Please repeat exactly the lines from the one containing "400x520 pixels. Task: Select" to the end of the entries below, both included, and omit all pictures.

BEGIN

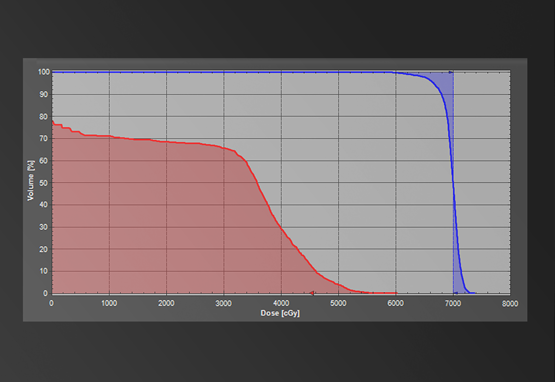
Task: Click the 50 label on volume axis
Action: [44, 183]

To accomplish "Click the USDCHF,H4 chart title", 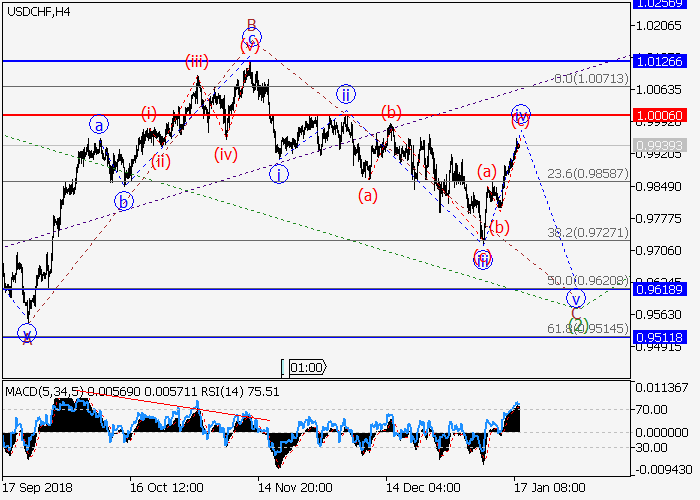I will [x=36, y=12].
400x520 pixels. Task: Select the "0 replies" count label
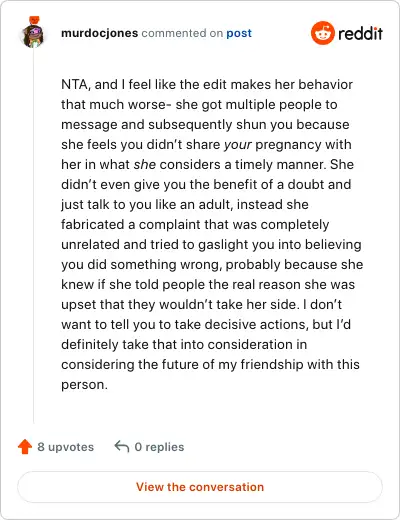159,447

END

ANSWER AREA:
400x520 pixels. Task: Select the "0 replies" count label
159,447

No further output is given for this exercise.